Results : 8 eyes (4 CRVO, 4 BRVO) received mean 7.35 injections( range 6-10). Age ranged from 39-75 years. Systemic co morbidities included systemic hypertension( 8), diabetes mellitus( 6), bronchial asthma (1) and ischemic heart disease(2). BCVA (LogMAR) ranged from 0.18 to 1.48 . 2 eyes were pseudophakic. IOP ranged from 11-19 mm Hg (2 on medication). Mean CMT was 706.125 μ (range 368-1120 μ). SDOCT features included intraretinal cystoid spaces (8 eyes), subfoveal detachment (6 eyes) and vitreoretinal interface abnormalities (4 eyes). During the period of the study, all phakic eyes underwent uneventful phacoemulsification with IOL (1 with PPV and ERM removal, 2 with dexamethasone implant). Laser photocoagulation was performed in 2 eyes ( macular grid, PRP) IOP rise was seen in 3 eyes . Mean interval between injections was 7, 6.125, 5.25, 5 and 5.25 months for the first 6 injections. Maximum BCVA gain was seen after the first injection. At final followup BCVA improved in 2 eyes, was maintained in 1 eye and reduced in 5 eyes. Mean final CMT was 397.857 μ (range 64-829 μ). ERM with intraretinal schitic spaces and RPE -photoreceptor atrophy were OCT features seen in eyes that lost baseline vision .
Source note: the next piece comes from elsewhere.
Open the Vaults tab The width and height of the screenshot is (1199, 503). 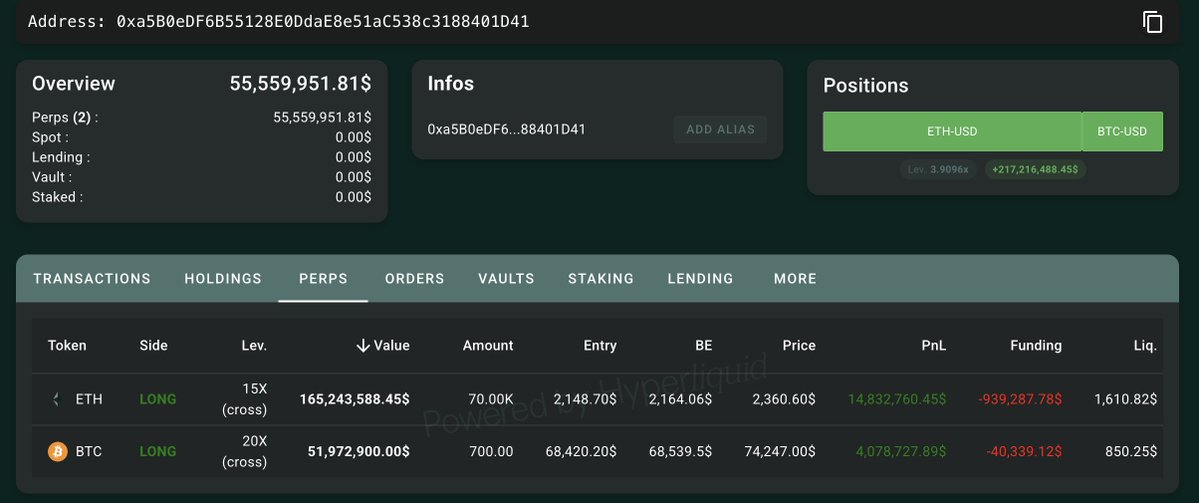[x=506, y=279]

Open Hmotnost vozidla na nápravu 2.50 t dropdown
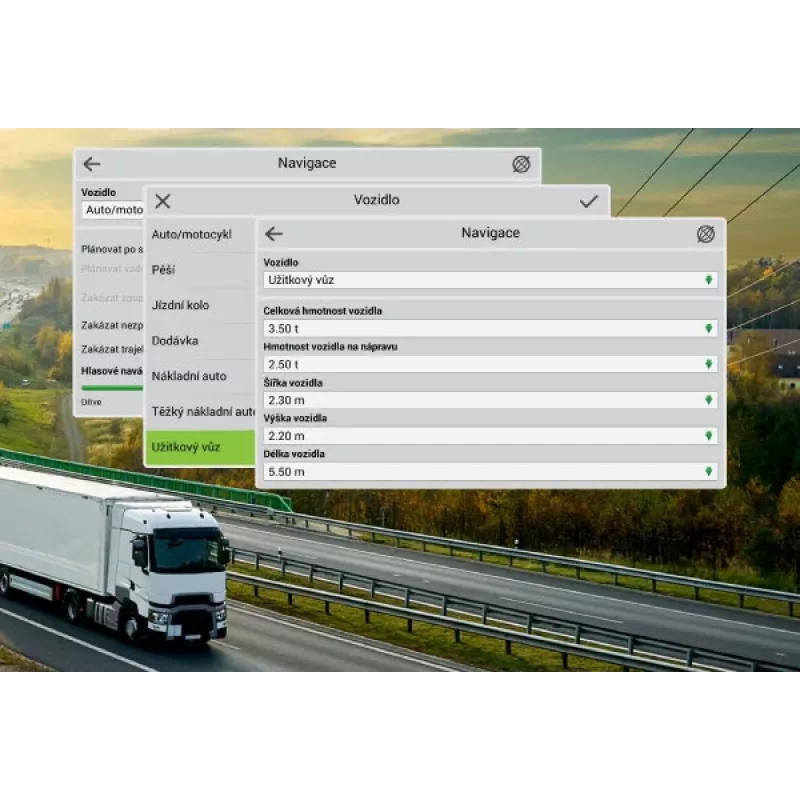coord(490,364)
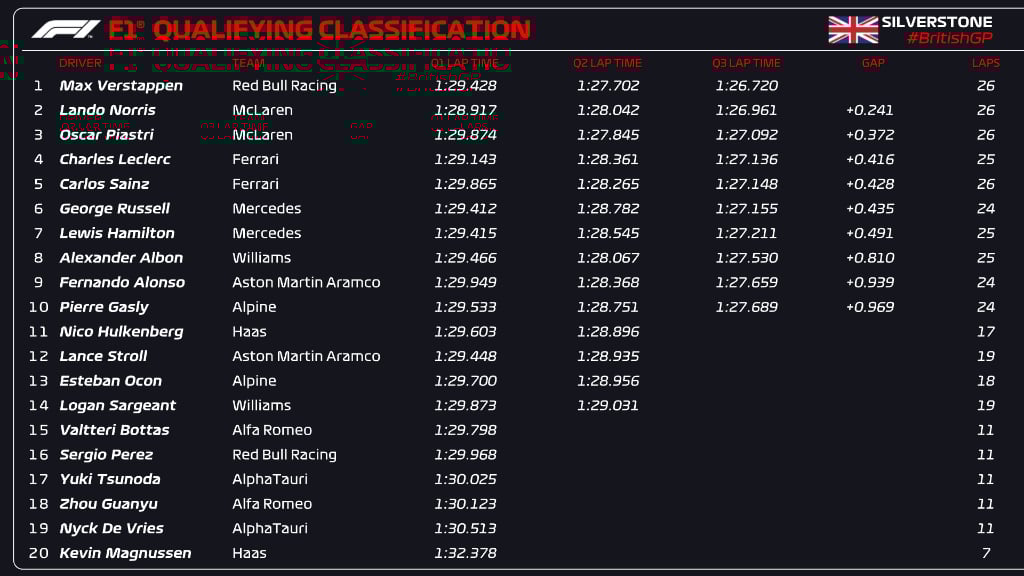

Conclusions : ≥6 intravitreal dexamethasone implants in antiVEGF resistant ME in RVO have modest effect in maintaining or improving long term BCVA . Progression of cataract is seen in all eyes. Maximum BCVA gain is seen after the first injection and rarely after the third. ERM, schitic spaces and RPE-photoreceptor atrophy are seen on OCT in eyes with poor final BCVA.

This is an abstract that was submitted for the 2018 ARVO Annual Meeting, held in Honolulu, Hawaii, April 29 - May 3, 2018.